───── Material provided ─────
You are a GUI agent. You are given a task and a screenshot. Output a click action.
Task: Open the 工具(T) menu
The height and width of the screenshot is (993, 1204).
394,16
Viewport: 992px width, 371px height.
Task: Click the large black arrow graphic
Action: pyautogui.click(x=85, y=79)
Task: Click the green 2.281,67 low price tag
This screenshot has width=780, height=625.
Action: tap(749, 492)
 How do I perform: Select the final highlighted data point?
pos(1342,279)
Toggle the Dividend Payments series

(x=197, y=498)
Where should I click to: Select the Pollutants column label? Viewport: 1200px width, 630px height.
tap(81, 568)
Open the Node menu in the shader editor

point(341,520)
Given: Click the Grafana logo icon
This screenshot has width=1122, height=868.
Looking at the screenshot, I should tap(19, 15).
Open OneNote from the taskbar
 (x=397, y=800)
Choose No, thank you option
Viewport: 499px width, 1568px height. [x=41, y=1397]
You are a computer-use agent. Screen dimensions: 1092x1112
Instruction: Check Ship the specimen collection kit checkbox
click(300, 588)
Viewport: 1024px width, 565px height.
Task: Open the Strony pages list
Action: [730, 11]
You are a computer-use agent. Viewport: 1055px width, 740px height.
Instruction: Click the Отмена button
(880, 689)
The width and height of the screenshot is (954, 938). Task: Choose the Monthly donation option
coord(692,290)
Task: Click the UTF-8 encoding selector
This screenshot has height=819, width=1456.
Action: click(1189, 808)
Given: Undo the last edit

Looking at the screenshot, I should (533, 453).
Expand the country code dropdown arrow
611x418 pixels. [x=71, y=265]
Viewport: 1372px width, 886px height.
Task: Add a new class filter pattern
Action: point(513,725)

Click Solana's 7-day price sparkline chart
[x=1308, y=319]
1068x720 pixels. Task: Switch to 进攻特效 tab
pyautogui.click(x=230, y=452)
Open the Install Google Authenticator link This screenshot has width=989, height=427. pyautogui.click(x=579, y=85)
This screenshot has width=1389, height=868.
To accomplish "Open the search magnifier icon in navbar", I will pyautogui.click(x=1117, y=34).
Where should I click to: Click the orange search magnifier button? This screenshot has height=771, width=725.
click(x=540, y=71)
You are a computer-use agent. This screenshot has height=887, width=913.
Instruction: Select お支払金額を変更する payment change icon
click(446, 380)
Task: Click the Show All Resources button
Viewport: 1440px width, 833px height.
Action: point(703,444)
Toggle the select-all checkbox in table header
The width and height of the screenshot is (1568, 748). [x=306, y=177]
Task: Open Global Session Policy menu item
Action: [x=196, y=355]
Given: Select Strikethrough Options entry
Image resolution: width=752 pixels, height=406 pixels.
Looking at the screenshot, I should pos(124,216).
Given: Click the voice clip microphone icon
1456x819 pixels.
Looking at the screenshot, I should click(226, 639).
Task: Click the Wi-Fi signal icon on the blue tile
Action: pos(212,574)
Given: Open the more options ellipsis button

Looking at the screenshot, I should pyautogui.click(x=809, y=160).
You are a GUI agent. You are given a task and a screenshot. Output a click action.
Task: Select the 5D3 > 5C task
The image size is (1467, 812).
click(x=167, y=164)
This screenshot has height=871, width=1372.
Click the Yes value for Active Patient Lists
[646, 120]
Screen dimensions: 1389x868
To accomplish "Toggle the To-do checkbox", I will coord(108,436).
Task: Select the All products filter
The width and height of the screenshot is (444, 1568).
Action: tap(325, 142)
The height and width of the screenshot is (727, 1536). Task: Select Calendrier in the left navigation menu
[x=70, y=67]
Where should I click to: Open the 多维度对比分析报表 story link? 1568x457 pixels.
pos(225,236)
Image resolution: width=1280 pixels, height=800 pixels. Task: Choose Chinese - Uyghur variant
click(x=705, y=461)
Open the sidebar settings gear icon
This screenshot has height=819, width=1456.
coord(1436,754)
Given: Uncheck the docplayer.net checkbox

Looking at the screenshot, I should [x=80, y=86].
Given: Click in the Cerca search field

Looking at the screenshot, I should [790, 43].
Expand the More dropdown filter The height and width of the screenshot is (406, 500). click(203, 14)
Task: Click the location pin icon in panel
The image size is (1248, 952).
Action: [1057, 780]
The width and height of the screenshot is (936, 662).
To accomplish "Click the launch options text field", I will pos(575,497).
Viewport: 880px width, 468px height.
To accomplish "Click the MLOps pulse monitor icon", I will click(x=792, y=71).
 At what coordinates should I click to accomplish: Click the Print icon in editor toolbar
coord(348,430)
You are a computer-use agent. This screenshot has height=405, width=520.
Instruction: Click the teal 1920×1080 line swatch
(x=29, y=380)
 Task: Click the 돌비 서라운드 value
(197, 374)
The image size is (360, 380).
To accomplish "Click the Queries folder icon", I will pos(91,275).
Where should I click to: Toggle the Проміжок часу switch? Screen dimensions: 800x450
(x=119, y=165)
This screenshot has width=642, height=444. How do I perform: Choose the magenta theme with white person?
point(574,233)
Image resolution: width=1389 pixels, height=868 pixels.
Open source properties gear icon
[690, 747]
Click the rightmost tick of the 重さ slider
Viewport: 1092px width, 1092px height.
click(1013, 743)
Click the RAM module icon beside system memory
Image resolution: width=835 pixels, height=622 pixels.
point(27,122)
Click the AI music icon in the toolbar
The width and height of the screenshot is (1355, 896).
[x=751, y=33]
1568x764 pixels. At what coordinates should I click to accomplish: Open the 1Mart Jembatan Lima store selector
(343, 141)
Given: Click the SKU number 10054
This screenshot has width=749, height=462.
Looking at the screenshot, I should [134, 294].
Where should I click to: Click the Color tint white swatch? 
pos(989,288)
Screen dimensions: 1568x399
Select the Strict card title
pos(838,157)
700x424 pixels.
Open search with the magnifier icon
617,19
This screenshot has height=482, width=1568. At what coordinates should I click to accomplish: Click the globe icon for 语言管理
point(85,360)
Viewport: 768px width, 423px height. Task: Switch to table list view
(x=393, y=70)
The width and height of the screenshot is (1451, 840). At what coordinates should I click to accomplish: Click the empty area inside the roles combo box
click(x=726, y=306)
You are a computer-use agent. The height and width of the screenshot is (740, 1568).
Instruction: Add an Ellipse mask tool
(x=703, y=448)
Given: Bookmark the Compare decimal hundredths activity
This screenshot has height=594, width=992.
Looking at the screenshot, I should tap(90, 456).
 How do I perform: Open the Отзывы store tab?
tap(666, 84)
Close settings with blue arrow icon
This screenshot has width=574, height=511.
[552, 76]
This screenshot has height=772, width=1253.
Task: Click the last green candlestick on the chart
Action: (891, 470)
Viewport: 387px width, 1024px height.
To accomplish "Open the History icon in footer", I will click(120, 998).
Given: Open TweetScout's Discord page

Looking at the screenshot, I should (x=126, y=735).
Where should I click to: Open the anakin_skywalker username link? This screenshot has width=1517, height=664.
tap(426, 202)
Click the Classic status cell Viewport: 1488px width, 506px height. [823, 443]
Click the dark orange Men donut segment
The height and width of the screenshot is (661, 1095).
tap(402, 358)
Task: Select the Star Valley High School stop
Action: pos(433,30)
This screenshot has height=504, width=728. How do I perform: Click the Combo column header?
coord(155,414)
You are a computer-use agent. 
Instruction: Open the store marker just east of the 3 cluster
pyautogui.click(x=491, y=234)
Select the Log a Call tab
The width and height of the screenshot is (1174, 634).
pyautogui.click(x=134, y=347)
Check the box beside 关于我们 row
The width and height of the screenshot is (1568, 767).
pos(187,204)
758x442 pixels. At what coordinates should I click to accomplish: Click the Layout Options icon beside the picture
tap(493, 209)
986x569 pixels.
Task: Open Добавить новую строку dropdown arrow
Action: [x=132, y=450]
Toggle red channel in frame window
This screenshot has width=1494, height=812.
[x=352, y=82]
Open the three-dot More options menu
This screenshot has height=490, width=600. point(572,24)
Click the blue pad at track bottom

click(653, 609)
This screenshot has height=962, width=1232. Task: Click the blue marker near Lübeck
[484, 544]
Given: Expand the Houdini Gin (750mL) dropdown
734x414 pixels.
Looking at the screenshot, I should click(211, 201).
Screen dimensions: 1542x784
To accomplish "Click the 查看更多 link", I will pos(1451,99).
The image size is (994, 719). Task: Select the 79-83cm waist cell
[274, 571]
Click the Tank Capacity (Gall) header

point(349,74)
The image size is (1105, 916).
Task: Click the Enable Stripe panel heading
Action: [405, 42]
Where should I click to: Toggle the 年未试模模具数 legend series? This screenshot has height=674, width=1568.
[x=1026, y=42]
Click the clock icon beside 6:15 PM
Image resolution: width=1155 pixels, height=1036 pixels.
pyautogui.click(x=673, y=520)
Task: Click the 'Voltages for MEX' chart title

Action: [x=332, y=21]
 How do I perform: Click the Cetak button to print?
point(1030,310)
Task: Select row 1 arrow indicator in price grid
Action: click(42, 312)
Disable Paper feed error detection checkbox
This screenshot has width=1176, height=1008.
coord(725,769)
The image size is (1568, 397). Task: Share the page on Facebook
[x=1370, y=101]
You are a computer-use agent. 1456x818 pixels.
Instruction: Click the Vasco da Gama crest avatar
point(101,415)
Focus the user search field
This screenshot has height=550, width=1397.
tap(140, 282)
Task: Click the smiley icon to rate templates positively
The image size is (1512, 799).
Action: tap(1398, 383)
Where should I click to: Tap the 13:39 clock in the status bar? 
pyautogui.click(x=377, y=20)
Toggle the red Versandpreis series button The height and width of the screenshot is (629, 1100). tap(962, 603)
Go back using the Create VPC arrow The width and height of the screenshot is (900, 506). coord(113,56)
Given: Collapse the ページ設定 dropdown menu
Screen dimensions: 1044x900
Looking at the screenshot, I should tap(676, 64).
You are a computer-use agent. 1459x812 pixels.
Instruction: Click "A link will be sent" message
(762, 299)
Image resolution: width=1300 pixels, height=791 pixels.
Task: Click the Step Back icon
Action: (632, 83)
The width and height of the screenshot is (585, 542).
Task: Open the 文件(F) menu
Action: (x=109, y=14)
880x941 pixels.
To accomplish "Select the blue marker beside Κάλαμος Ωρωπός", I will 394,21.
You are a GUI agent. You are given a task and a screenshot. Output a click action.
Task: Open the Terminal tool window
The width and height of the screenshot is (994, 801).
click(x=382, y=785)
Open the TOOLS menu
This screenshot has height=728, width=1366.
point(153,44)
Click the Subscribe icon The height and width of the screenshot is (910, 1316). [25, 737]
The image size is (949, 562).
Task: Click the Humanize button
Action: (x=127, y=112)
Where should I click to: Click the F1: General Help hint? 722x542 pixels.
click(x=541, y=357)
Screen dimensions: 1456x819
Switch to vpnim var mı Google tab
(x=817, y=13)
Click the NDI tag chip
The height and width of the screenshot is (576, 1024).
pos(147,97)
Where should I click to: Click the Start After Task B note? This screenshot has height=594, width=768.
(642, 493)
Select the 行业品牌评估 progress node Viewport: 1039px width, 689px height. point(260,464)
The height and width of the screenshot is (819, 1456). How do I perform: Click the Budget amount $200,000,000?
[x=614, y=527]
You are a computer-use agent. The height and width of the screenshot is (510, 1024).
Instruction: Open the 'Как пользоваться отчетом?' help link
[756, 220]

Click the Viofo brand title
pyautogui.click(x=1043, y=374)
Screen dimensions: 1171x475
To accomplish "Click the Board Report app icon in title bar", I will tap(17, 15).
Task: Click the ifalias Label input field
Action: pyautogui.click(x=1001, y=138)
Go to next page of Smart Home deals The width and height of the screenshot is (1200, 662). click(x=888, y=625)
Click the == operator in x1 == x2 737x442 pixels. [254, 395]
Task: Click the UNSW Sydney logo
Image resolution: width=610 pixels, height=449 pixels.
─────
§ Aim of the exercise
Copy the rows from the line that contains "Open OneNote from the taskbar" through the line that contains "Open the Install", swapping "dropdown" for "drop-down" and changing nothing else.

§ Answer for the task
Open OneNote from the taskbar
 (x=397, y=800)
Choose No, thank you option
Viewport: 499px width, 1568px height. [x=41, y=1397]
You are a computer-use agent. Screen dimensions: 1092x1112
Instruction: Check Ship the specimen collection kit checkbox
click(300, 588)
Viewport: 1024px width, 565px height.
Task: Open the Strony pages list
Action: [730, 11]
You are a computer-use agent. Viewport: 1055px width, 740px height.
Instruction: Click the Отмена button
(880, 689)
The width and height of the screenshot is (954, 938). Task: Choose the Monthly donation option
coord(692,290)
Task: Click the UTF-8 encoding selector
This screenshot has height=819, width=1456.
Action: click(1189, 808)
Given: Undo the last edit

Looking at the screenshot, I should (533, 453).
Expand the country code drop-down arrow
611x418 pixels. [x=71, y=265]
Viewport: 1372px width, 886px height.
Task: Add a new class filter pattern
Action: point(513,725)

Click Solana's 7-day price sparkline chart
[x=1308, y=319]
1068x720 pixels. Task: Switch to 进攻特效 tab
pyautogui.click(x=230, y=452)
Open the Install Google Authenticator link This screenshot has width=989, height=427. pyautogui.click(x=579, y=85)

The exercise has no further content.